-- BEGIN --

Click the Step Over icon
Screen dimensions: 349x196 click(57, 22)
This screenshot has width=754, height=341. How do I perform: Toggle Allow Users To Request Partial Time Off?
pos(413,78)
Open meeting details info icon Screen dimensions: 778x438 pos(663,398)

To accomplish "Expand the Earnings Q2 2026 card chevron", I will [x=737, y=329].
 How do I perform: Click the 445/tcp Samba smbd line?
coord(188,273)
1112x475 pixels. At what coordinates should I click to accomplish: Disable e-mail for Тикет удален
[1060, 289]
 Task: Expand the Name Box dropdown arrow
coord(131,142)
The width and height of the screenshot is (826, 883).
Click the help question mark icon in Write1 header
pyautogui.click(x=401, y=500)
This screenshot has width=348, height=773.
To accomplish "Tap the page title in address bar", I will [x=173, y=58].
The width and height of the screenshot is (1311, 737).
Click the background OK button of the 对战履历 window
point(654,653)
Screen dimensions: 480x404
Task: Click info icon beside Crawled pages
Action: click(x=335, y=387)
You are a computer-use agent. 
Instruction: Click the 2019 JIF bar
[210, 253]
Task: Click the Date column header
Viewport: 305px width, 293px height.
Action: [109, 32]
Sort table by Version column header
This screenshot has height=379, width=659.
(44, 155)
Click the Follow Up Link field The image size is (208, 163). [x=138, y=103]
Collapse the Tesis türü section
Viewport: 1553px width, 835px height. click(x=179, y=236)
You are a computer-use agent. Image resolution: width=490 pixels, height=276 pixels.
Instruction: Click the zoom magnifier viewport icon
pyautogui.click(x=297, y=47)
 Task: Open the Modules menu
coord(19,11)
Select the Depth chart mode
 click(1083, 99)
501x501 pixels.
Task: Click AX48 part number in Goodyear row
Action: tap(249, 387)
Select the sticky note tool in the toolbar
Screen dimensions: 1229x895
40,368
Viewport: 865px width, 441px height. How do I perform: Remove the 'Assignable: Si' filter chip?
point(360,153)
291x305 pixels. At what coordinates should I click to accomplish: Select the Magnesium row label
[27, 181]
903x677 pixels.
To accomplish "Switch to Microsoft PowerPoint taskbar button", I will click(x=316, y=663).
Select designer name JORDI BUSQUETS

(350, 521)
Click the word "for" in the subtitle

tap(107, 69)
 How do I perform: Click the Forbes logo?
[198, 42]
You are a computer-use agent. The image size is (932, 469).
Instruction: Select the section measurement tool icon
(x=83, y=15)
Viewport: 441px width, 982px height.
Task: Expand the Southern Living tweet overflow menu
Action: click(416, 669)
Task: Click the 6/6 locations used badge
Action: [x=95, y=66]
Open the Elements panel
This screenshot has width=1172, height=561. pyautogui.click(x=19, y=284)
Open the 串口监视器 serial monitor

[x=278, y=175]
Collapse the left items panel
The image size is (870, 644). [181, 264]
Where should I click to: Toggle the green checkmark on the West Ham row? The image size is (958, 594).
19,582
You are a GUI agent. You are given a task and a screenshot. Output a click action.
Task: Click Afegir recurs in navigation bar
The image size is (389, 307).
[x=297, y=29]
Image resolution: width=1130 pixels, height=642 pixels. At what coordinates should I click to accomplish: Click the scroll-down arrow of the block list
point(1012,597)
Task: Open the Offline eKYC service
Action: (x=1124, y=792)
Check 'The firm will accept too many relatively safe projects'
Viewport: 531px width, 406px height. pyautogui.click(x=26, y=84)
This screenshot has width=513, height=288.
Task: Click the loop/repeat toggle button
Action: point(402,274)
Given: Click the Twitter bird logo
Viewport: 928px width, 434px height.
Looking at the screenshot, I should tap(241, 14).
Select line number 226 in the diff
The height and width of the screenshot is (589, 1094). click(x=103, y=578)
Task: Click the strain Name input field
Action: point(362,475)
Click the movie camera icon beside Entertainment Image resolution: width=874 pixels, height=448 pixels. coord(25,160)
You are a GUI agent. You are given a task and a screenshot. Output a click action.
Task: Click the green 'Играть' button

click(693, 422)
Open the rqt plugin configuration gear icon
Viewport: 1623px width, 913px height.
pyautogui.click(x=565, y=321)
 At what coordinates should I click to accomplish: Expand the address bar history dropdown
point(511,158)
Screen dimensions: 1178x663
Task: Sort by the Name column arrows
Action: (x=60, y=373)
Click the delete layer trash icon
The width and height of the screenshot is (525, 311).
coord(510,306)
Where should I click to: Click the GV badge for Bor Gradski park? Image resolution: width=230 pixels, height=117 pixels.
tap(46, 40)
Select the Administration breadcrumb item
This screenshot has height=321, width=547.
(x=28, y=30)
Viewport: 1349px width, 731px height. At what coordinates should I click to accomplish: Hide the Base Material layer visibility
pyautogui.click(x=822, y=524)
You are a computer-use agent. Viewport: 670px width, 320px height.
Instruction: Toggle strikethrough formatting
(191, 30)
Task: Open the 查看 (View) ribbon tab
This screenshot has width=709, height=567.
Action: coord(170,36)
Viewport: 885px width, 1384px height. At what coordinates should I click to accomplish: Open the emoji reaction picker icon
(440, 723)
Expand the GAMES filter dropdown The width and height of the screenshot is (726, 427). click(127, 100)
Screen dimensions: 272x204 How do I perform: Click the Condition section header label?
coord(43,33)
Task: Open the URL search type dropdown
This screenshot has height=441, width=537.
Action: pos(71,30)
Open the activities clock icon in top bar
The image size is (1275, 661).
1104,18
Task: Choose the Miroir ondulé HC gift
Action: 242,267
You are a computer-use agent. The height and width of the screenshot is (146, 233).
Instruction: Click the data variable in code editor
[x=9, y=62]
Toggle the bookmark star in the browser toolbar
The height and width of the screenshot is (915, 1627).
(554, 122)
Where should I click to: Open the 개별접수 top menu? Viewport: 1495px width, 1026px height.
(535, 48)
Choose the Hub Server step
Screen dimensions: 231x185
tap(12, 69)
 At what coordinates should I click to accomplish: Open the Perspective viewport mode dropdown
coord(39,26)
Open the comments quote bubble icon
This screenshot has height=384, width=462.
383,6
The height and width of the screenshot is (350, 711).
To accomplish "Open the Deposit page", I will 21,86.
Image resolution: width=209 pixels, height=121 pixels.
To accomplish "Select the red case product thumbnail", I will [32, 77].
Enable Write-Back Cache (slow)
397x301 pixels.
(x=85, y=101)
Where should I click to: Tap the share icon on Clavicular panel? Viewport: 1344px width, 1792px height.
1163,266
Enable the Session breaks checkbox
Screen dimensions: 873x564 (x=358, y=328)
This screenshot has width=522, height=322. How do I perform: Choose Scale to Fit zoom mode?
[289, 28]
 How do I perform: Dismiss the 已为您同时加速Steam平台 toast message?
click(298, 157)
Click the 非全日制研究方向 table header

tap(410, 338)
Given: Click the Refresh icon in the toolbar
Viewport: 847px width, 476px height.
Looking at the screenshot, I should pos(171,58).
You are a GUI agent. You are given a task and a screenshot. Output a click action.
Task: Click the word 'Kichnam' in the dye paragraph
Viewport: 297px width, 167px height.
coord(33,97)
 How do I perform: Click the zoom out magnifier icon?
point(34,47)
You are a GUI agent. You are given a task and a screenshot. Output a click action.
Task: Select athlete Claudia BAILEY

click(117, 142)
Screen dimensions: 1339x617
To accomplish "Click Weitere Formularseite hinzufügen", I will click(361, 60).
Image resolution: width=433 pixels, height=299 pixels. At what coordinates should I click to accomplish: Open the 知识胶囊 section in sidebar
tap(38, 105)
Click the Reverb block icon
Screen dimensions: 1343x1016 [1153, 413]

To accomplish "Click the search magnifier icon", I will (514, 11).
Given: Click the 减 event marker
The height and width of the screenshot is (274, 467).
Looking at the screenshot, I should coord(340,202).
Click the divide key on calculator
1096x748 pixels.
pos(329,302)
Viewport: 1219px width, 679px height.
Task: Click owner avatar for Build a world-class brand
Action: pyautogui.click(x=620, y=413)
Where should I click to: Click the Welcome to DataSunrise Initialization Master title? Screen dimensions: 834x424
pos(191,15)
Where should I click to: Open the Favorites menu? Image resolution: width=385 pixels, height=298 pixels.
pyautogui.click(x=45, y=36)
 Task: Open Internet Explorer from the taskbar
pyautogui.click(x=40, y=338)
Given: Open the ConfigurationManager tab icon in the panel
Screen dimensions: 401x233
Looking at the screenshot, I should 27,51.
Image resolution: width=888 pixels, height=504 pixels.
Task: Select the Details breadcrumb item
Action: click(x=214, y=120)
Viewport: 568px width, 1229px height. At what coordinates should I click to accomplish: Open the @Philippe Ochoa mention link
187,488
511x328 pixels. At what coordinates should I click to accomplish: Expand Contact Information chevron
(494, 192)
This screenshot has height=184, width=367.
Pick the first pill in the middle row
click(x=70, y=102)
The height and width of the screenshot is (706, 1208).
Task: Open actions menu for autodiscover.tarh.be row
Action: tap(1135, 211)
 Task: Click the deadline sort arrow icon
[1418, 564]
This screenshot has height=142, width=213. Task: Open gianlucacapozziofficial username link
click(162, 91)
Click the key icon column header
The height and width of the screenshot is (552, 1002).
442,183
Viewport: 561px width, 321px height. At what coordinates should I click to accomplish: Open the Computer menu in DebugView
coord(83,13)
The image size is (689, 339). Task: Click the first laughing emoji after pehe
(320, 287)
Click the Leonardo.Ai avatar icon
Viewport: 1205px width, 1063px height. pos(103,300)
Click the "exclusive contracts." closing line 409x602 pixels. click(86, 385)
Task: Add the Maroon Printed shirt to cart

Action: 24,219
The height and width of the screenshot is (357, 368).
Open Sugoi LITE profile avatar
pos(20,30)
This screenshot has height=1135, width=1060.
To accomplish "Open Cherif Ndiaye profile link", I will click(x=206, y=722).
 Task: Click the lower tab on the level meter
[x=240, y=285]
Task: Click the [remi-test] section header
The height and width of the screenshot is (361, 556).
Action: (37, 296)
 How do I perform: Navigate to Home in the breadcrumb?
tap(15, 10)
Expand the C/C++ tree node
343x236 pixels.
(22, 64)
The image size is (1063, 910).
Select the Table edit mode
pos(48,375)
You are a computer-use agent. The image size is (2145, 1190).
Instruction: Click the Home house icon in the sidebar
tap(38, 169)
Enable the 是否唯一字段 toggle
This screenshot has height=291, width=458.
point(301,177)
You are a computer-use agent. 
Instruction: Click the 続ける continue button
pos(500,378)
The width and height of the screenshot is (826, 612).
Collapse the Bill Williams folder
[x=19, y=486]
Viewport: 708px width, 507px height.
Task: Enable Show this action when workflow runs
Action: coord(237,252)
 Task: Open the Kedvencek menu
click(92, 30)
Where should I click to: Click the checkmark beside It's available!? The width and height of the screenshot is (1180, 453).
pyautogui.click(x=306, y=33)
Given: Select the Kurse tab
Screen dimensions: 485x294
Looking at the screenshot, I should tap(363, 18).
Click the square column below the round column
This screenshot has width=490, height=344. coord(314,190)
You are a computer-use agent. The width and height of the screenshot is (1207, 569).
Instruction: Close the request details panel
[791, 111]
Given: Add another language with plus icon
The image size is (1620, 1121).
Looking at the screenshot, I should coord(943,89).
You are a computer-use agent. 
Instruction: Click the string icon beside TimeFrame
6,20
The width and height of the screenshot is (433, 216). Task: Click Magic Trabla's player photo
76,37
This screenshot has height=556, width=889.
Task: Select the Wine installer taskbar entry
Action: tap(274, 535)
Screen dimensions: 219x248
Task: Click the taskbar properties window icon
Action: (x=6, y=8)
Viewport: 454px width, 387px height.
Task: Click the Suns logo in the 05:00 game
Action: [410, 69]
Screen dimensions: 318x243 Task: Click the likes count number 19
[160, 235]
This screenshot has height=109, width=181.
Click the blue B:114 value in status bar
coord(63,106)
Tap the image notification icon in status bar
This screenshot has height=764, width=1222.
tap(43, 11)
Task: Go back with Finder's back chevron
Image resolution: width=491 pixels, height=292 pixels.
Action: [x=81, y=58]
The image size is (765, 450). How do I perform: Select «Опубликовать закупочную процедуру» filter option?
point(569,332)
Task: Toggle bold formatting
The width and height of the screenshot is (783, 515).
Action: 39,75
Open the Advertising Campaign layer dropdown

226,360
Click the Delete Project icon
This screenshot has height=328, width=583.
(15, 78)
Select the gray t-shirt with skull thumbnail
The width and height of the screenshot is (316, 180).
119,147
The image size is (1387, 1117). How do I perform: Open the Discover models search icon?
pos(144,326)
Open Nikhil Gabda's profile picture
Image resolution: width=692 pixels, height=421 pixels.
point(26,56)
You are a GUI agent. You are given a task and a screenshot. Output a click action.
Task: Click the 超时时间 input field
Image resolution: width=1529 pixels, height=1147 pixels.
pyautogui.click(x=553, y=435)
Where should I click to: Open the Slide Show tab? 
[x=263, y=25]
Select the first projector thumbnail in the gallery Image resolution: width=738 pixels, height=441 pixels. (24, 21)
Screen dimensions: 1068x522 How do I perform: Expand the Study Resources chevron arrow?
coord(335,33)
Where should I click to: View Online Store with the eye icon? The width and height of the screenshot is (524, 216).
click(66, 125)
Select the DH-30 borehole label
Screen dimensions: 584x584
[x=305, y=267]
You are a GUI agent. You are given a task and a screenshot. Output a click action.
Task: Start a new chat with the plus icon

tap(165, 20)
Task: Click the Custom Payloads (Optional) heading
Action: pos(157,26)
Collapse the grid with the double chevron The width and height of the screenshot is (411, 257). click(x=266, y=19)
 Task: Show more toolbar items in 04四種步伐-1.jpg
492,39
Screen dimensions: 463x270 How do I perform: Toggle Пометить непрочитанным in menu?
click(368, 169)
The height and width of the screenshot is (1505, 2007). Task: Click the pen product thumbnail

-- END --

AIM OF THE TASK: Which rows run from the line containing "Tap the image notification icon in status bar" through the line containing "point(569,332)", inclusive? Print those rows again exactly as they stand.

ANSWER TO THIS TASK:
Tap the image notification icon in status bar
This screenshot has height=764, width=1222.
tap(43, 11)
Task: Go back with Finder's back chevron
Image resolution: width=491 pixels, height=292 pixels.
Action: [x=81, y=58]
The image size is (765, 450). How do I perform: Select «Опубликовать закупочную процедуру» filter option?
point(569,332)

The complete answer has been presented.